Stir in sugar and yeast, let sit for 10 minutes. The yeast should be soft and a little puffy at this point. (This shows it is active.)
Mix in the milk, olive oil, flour, and salt. At some point it will become hard to stir. Turn out on your counter and knead with the rest of the flour. Knead for 5-10 minutes. May need a little more flour.
Put the dough ball back in the bowl and place in a warm place (like a gas oven with only the pilot light on). Let rise for 45 minutes.
At this point you can either punch it down and let it rise for another 30 minutes or proceed.
Knead the dough again to remove all the air bubbles. Divide into 2 balls and let rest 10 minutes. (This allows the yeast to start growing again; it will be easier to shape.)
Shape one ball into a circle the size of your pizza stone. Mine is 14”. Stretching over fists or letting the dough hang by one edge are good ways to stretch it.
At this point, assemble your pizza ingredients!
Baking a pizza:
Pizza stone should heat in 450 degree oven for 30 minutes before baking the pizza.
To make it easy to slide the pizza onto the pizza stone: I use a cookie sheet covered with cornmeal or panko to assemble the pizza.

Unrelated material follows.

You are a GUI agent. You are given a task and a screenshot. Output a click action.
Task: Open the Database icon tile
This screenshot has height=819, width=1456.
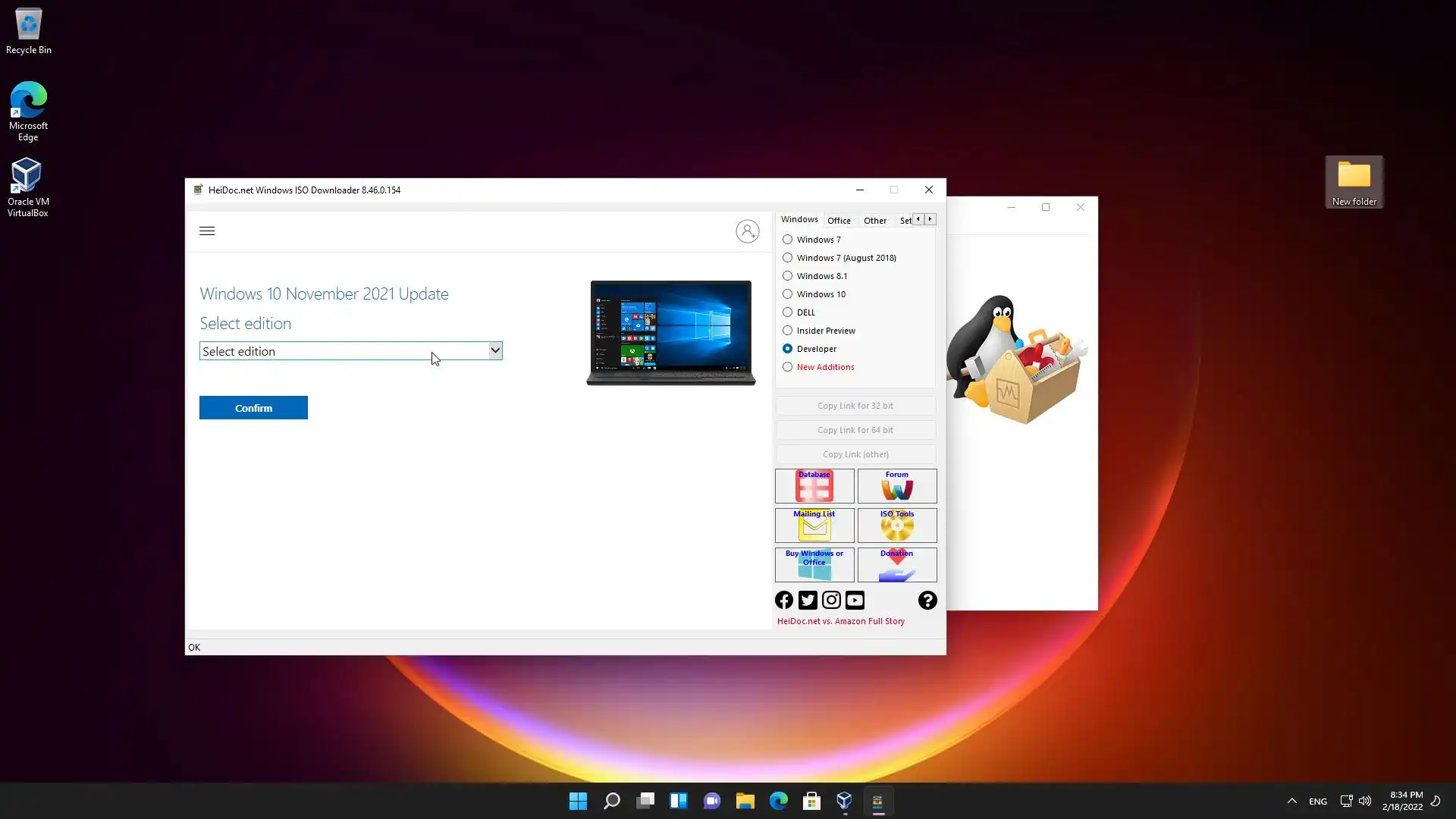(x=814, y=486)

Take care as you stretch the dough and assemble the pizza that at no place does the dough stick to the cookie sheet. Panko is Japanese breadcrumbs, and work well to keep the dough sliding on the sheet. Not as crunchy on the finished pizza as raw cornmeal!
When assembled, slide the pizza onto the stone in the oven.
Pizza will bake in 10-12 minutes on a well-preheated stone.
Fewer ingredients make the pizza easier to slide. Too much sauce and heavy ingredients can make it difficult to slide.
My biggest problem with pizza has been getting the crust cooked on the bottom. Pizza pans just don’t do it; the stone does, yet it can be tricky getting the pizza onto the stone.